Sales of existing homes slipped throughout the region in January from a year ago, regional Multiple Listing Service data shows.
That contrasts with a National Association of Realtors report Thursday showing a countrywide increase in single-family homes, condominiums and townhouses.
Nationally, home sales rose to a seasonally adjusted annual rate of 4.92 million in January, a slight increase from last month and about 9 percent higher than a year ago, the Realtor Association said.
In Atlantic County, 154 MLS-listed homes were sold, six fewer than January 2012. In Cape May County, there were 120 homes sold, 26 less than a year ago. And in Cumberland County, sales dropped by five, to 28 homes.
As a judicial review state, New Jersey is slowly working through its distressed properties, which has meant a slower real estate market turnaround than in non-judicial states, said Peter Reinhart, director of the Kislak Real Estate Institute at Monmouth University.
Homebuyers now face tighter mortgage qualifying standards and need higher credit scores and heftier down payments, he said.
“I think (homebuyers now) are more influenced by their personal situations, how they feel about their jobs, if they need a bigger house for their growing family, and interest rates. They are probably as much as a factor as anything,” he said.
Mortgage buyer Freddie Mac reported the average 30-year fixed rate mortgage was 3.41 percent in January, still near historic lows but slightly higher than the period from October to December.
When interest rates tick up slightly, it has historically been a good time for home sales, as potential homebuyers worry about missing the bottom, Reinhart said.
“If they keep going up obviously it has a negative impact, it used to be a little tick up was a good thing,” he said.
Area counties, as well as the national market, are coming off a 2012 of sales growth.
Sales volume last year grew 19 percent in Cape May County, 11 percent in Atlantic County and 9 percent in Cumberland County, according to regional MLS data.
The National Association of Realtors said January’s total housing inventory for sale represents about a four-month supply, the lowest since April 2005.
“Buyer traffic is 40 percent above a year ago, so there is plenty of demand but insufficient inventory to improve sales more strongly,” Lawrence Yun, NAR chief economist, said in a statement.
Meanwhile, some shore real estate markets are dealing with uncertainty caused by Hurricane Sandy, Reinhart said.
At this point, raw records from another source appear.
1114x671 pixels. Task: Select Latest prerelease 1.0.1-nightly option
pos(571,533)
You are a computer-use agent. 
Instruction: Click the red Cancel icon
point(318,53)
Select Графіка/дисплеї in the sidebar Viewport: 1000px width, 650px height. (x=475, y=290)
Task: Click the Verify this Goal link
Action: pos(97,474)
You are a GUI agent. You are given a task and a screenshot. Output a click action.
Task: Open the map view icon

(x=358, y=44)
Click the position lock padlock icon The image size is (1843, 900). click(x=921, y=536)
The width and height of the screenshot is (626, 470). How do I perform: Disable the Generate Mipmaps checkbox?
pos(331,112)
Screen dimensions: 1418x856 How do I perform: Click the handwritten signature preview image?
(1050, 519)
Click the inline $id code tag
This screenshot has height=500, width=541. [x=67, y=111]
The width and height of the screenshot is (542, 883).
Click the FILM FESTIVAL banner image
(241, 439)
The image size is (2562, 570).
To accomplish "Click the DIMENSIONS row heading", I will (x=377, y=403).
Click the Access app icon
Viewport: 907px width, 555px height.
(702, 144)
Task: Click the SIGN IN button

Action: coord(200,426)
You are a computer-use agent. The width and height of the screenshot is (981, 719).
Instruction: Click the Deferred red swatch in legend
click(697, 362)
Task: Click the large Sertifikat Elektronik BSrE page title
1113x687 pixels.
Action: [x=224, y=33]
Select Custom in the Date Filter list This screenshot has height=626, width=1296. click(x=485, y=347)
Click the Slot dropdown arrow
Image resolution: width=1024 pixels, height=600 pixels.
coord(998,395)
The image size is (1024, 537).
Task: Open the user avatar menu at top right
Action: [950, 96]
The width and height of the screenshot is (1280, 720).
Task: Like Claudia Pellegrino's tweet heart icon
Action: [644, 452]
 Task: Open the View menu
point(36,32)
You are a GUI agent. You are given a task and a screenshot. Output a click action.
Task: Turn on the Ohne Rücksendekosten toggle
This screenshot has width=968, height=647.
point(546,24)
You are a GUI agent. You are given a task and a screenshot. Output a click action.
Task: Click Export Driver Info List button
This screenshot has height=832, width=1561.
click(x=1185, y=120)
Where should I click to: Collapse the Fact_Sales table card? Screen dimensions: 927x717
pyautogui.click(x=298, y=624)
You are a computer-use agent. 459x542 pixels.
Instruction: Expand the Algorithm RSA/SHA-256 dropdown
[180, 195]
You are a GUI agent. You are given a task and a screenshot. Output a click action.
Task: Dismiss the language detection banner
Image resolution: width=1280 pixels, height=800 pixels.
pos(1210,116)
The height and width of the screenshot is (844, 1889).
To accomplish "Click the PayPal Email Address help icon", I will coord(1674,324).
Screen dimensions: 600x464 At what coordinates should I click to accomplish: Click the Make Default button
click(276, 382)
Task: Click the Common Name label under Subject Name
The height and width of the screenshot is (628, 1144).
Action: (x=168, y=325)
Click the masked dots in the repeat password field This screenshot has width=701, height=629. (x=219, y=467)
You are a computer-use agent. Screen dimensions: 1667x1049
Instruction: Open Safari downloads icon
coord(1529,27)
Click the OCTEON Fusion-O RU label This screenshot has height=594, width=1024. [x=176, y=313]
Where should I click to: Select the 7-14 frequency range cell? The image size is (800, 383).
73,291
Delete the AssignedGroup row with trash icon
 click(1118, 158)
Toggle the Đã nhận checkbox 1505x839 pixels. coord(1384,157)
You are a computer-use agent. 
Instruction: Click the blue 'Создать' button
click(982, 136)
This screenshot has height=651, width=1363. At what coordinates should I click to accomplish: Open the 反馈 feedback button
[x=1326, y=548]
“It really threw a monkey wrench in trying to analyze where the second homeowner market will go,” Reinhart said. “We have to get through this summer season, see how the rentals went on Long Beach Island and other places.”
The National Association of Realtors said distressed homes — which include foreclosures and short sales — made up 23 percent of January sales. Foreclosures sold for an average 20 percent below market value, short sales for 12 percent below.
Meanwhile, a report released Thursday by the Mortgage Bankers Association said New Jersey ranked ninth natioinally in mortgage delinquencies and ninth in foreclosure starts.
By the end of the fourth quarter of 2012, New Jersey’s delinquency rate for mortgage loans on residential properties was about 9 percent, a figure that excludes loans in the middle of foreclosures, the association said.